The question we need to ask is, “Do I respond in the same manner as the Jews?” When it suits us, we’ll gladly make Jesus our King. You know, as long as we’ve got plenty of food and blessings, and as long as he doesn’t require too much of us, and as long as what he says makes sense to us, then we’ll honor him as King. But what about when Jesus says something that we don’t like? What if he says something that we think doesn’t make sense? What if he tells us to go in a certain direction when all our gut instincts are telling us to go in a different direction? There are times that we may believe our way is best. There are times we want to do something that God has told us to abstain from. There are times Jesus says to do something that’s not in our comfort zone. There are times Jesus says something we don’t understand.
How do we respond in these situations? Do we forsake him as some of the disciples did and no longer desire for him to be our King? Hopefully, we’ll respond like Peter did when Jesus asked the twelve if they wanted to leave also. Peter replied,“Lord, to whom shall we go? You have the words of eternal life. Also we have come to believe and know that You are the Christ, the Son of the living God” (John 6:68-69). That was a statement of faith, of trust. It was a statement that said, “I may not fully understand everything you say. I may not even like everything you say. But I know who you are and what you can provide. Therefore, I trust you.”

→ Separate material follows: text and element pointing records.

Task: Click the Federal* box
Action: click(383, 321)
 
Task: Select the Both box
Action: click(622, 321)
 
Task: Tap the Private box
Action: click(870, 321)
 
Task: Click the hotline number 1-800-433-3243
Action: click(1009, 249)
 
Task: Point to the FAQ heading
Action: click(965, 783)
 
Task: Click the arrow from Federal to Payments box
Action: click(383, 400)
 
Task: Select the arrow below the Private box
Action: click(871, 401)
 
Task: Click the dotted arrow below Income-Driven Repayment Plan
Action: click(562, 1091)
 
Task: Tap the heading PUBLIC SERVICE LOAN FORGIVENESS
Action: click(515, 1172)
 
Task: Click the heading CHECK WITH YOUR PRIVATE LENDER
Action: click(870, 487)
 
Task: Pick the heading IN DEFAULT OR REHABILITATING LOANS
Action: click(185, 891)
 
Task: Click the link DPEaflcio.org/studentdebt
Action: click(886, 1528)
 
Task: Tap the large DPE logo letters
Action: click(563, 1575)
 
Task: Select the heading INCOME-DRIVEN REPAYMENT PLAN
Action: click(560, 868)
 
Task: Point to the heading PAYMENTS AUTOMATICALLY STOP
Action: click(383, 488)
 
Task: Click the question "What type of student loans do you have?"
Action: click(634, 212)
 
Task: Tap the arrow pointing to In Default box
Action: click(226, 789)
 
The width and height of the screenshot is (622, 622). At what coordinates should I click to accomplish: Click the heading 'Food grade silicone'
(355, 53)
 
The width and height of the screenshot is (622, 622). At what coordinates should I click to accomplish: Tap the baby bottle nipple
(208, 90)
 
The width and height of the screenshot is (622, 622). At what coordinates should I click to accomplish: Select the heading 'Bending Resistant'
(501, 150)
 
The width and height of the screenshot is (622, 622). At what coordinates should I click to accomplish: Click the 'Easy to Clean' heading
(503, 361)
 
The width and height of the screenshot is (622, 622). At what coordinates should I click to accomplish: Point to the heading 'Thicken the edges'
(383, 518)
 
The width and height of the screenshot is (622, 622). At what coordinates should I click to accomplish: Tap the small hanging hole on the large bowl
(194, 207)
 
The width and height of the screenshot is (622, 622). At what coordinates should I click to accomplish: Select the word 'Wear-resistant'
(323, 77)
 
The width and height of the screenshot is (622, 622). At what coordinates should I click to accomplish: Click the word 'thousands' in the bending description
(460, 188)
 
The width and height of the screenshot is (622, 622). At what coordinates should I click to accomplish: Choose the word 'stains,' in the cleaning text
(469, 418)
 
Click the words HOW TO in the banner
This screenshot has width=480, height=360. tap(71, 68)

What an amazing response by Peter. We also should have the same trust in our Lord and respond with the same conviction and faith when confronted with similar circumstances. Let’s not forget who we are. Let’s not forget who Jesus is. Let’s not forget our own feeble minds and understanding. Let’s not forget God’s infinite wisdom and his love for us, trusting that God’s way is best. Let’s honor him as King - all the time.